## Extract

Although I did not run across any other mention of it while preparing my earlier post, it has apparently been noticed in the past.
First recorded use of the elephant as a Republican symbol occurred Aug. 9, 1860, in the Illinois State Journal. A Political rally for Lincoln was announced by a dynamic elephant wearing boots and running full speed. A sign on his blanket said “Clear the Track” and headlines beneath cried “A Political Earthquake” and “The Prairies on Fire for Lincoln.”
The Miami Herald, January 22, 1968, page 17.
In subsequent searches prompted by this earlier example, I found one more, similar example, from several weeks later. It appeared in a newspaper in Bedford, Pennsylvania, which lies in southern Pennsylvania, about 150 miles west of Reading and Lancaster, where the elephant would later be used as a symbol of the Republican Party, beginning in 1864, a decade before Nast’s cartoon reached a wider audience in 1874.
Look Out for The
Clear the Track!
Lincoln is Coming!
Bedford Inquirer (Bedford, Pennsylvania), October 12, 1860, page 2.
Although these two early examples add a new chapter to the history of the Republican Elephants, they do not erase the significance of its use in southeastern Pennsylvania from 1864 to 1874. These early examples do not necessarily reflect the conscious use of the elephant as a symbol for the Republican Party. They may have been simply independent, one-off examples of Republicans using a convenient stock advertising image to advertise their rallies. Between these two early examples and Nast’s cartoon of 1874, all of the other examples of early Republican Elephants are from Reading, Lancaster and Philadelphia, in southeastern Pennsylvania. There is no indication that the two earliest uses directly or immediately resulted in the party, or anyone else, adopting the elephant as a Republican symbol.
The two earliest pro-Lincoln elephants were not the first elephants in Republican newspapers. Identical elephants had appeared regularly in a Lincoln campaign paper, The Rail Splitter, in Chicago throughout the summer and fall of 1860; not as a symbol of the party, but as advertisements for boots and shoes.[ii]
https://elections.harpweek.com/1864/RS04.htm |
It may be possible that these early elephant advertisements in a pro-Lincoln newspaper came to represent, in the minds of the readers, the Republican Party. However, there is no direct evidence that this was the case. The argument would be stronger if the image at issue originated in that newspaper, but it existed independently as an advertising image at least a month before its first appearance in the first issue of the Rail Splitter in June of 1860, and in a different city.

## Given exercise 1
From the passage on the Republican elephant, transcribe the stretch from "The Miami Herald, January" through "Clear the Track!".

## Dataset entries
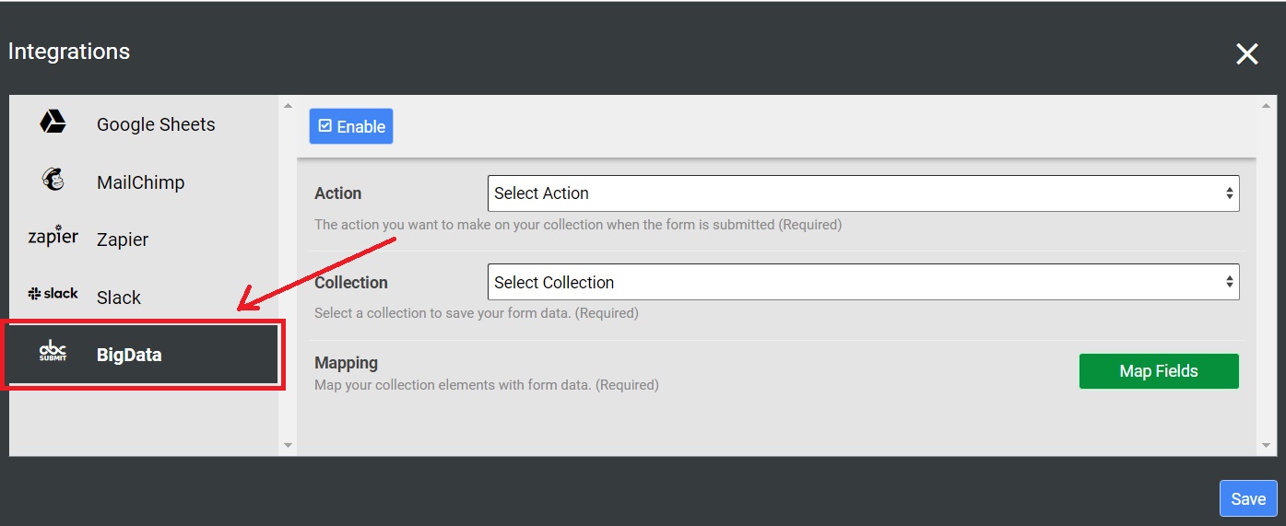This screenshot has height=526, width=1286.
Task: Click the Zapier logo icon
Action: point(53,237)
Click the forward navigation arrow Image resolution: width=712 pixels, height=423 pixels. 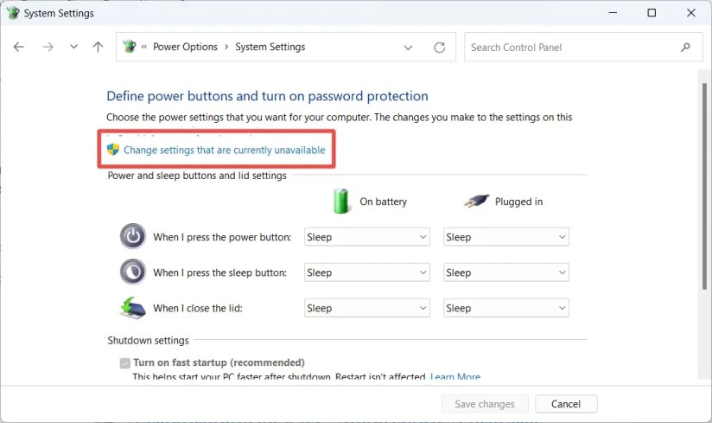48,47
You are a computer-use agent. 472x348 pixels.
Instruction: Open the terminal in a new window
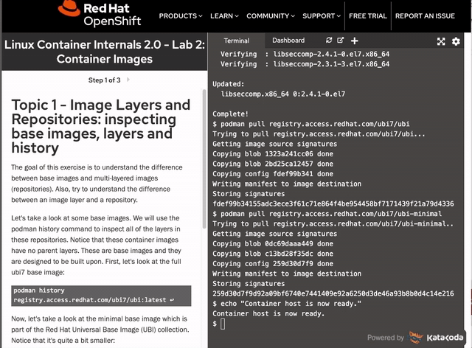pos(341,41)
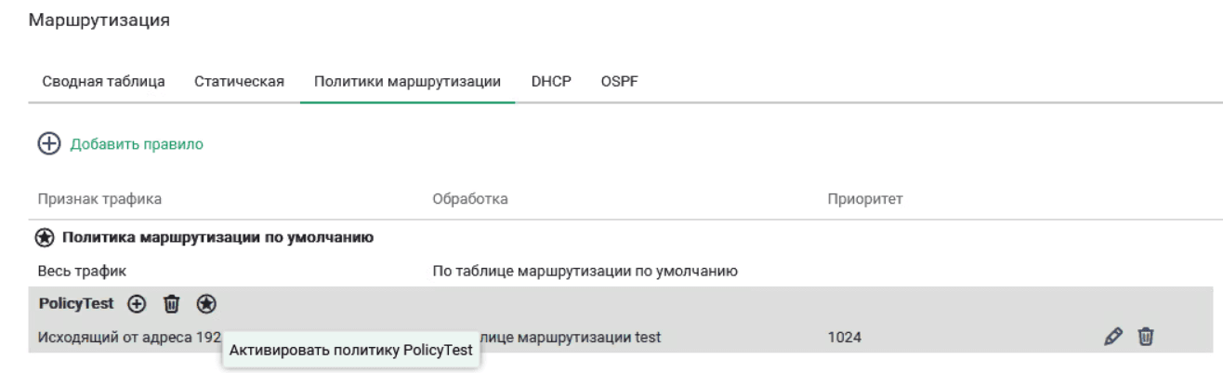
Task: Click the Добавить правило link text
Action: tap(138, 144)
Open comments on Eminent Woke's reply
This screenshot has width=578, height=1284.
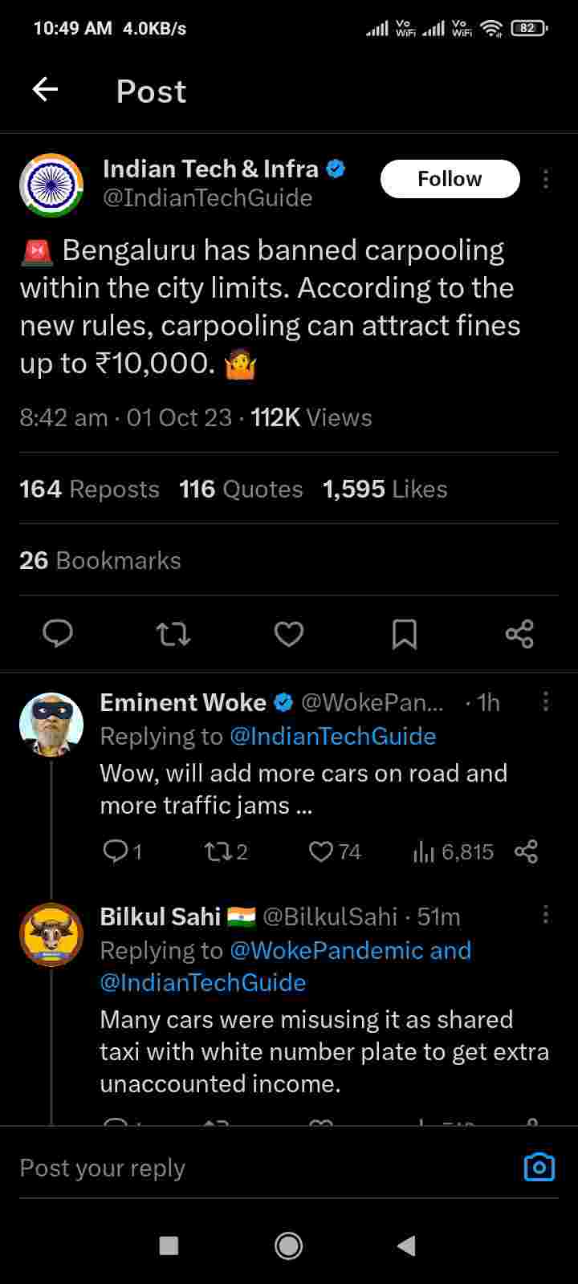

## Given exercise 2
In the entries, reproduce the stretch from the line containing "You are a computer-use agent. 472x348 pixels." through the end of the entries, switching "window" to "tab" and changing nothing else, and leave the pictures out of your answer.

## Full answer 1
The Miami Herald, January 22, 1968, page 17.
In subsequent searches prompted by this earlier example, I found one more, similar example, from several weeks later. It appeared in a newspaper in Bedford, Pennsylvania, which lies in southern Pennsylvania, about 150 miles west of Reading and Lancaster, where the elephant would later be used as a symbol of the Republican Party, beginning in 1864, a decade before Nast’s cartoon reached a wider audience in 1874.
Look Out for The
Clear the Track!

## Full answer 2
You are a computer-use agent. 472x348 pixels.
Instruction: Open the terminal in a new tab
pos(341,41)
Task: Click the Добавить правило link text
Action: tap(138, 144)
Open comments on Eminent Woke's reply
This screenshot has width=578, height=1284.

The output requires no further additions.